With that out of the way, here’s a list of fundamental indicators that any Wireless Intrusion Prevention System (WIPS) should monitor for:
1. New ESSIDs
It’s unusual to see new ESSs appear out of nowhere. Although the presence of a new ESS is not an indicator by itself, it does warrant additional investigation.
2. Legacy versions of 802.11
Most modern networking hardware uses 802.11ac, although it’s not uncommon to see 802.11n deployed in production as well. On the other hand, the vast majority of wireless pentesting hardware is limited to 802.11n and earlier. Unless adversaries are particularly aware of what they’re doing, they are likely to use an external wireless interface that is limited to 802.11g or 802.11a. If you suddenly see a new ESS appear and operating in 802.11g/a mode, that’s a pretty good indication that you should take a closer look.
3. Uncommon OUIs
The first three octets of any device’s MAC address contains an Organizationally Unique Identifier (OUI) that is used to uniquely identify the device’s manufacturer. Most rogue AP attacks are executed using external hardware made by manufacturers such as Alfa, TP-Link, and Panda Wireless. As such, it’s typically a good idea to monitor for devices that have OUIs that from these types of manufacturers.
4. ESSID Whitelist Violations
Keep an inventory of BSSIDs in your network, and use it as a whitelist. If you see an access point that is using your ESSID but is not in your whitelist, that is a strong indication that your network is being attacked.
5. One-to-many relationships
A single BSSID should never map to more than one ESSID. The presence of multiple beacon packets or probe response packets for multiple ESSIDs originating from a single BSSID is a strong indicator of malicious activity.

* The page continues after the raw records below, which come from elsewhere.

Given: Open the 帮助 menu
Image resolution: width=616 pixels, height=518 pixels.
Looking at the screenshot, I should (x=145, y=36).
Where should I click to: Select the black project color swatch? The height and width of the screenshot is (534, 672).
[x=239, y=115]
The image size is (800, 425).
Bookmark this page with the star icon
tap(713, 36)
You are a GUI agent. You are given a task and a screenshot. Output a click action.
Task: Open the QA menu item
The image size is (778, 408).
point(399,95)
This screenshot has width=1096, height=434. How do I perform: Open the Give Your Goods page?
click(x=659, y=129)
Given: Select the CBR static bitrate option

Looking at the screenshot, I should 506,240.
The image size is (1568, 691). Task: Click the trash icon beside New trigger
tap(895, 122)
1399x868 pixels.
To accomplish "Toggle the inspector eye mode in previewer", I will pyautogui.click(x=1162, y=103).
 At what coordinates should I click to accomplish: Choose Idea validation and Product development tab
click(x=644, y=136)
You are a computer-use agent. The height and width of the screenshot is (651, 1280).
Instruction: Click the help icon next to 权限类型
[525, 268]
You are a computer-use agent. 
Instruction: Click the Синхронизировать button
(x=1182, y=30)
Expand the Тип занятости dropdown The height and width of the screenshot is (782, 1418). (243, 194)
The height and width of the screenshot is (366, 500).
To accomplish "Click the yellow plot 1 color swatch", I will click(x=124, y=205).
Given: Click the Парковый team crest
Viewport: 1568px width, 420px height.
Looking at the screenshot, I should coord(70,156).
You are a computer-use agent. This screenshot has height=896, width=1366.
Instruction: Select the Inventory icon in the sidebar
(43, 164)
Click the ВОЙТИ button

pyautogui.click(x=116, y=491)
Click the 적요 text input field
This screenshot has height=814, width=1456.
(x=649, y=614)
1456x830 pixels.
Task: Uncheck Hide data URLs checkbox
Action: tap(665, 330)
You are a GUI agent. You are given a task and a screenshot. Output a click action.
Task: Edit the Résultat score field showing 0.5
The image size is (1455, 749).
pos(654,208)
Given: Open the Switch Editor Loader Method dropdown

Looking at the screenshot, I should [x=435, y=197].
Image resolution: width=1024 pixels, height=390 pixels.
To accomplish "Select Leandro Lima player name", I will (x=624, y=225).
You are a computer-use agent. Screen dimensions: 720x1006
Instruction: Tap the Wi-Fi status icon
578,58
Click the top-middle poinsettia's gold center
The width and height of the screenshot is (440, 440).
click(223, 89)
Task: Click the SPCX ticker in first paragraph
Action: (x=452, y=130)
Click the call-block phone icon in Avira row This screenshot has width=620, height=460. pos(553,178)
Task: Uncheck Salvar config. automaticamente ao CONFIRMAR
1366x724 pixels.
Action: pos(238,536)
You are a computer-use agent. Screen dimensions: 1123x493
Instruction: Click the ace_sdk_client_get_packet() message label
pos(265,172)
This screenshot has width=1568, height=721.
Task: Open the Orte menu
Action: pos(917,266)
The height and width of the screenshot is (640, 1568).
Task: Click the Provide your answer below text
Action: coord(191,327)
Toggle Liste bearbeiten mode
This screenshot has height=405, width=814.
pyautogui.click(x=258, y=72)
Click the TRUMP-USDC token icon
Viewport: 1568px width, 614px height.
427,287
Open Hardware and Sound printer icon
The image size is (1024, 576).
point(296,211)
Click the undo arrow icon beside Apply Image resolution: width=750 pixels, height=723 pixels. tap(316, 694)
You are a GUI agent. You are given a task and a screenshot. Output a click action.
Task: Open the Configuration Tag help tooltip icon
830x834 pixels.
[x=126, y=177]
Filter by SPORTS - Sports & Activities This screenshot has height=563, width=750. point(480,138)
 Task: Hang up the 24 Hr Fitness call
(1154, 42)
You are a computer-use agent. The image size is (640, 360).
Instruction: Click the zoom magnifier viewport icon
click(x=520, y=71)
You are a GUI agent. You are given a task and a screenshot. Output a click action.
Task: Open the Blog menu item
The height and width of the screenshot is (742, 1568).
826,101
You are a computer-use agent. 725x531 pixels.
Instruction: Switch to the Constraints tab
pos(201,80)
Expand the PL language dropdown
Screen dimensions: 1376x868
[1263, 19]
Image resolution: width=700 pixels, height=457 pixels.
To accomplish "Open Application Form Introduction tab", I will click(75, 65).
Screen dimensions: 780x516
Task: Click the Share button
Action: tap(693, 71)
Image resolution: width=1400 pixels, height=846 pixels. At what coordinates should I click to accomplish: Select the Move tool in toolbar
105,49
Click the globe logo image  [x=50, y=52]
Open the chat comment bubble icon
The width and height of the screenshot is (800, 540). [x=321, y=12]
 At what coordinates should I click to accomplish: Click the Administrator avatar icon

6. Known default settings for rogue AP attack tools
Most publicly available tools for performing rogue AP attacks (including the WiFi Pineapple and EAPHammer) have easily identifiable default settings. For example, both EAPHammer and the WiFi Pineapple have a default BSSID of either
00:11:22:33:44:55. Additionally, EAPHammer has a default ESSID of
eaphammer which is still present during karma / MANA attacks unless manually specified by the user. These defaults are basically built-in “skid” filters that were, at least in the case of EAPHammer, deliberately included to make irresponsible use easier to detect.
This concludes our primer series Modern Wireless Tradecraft.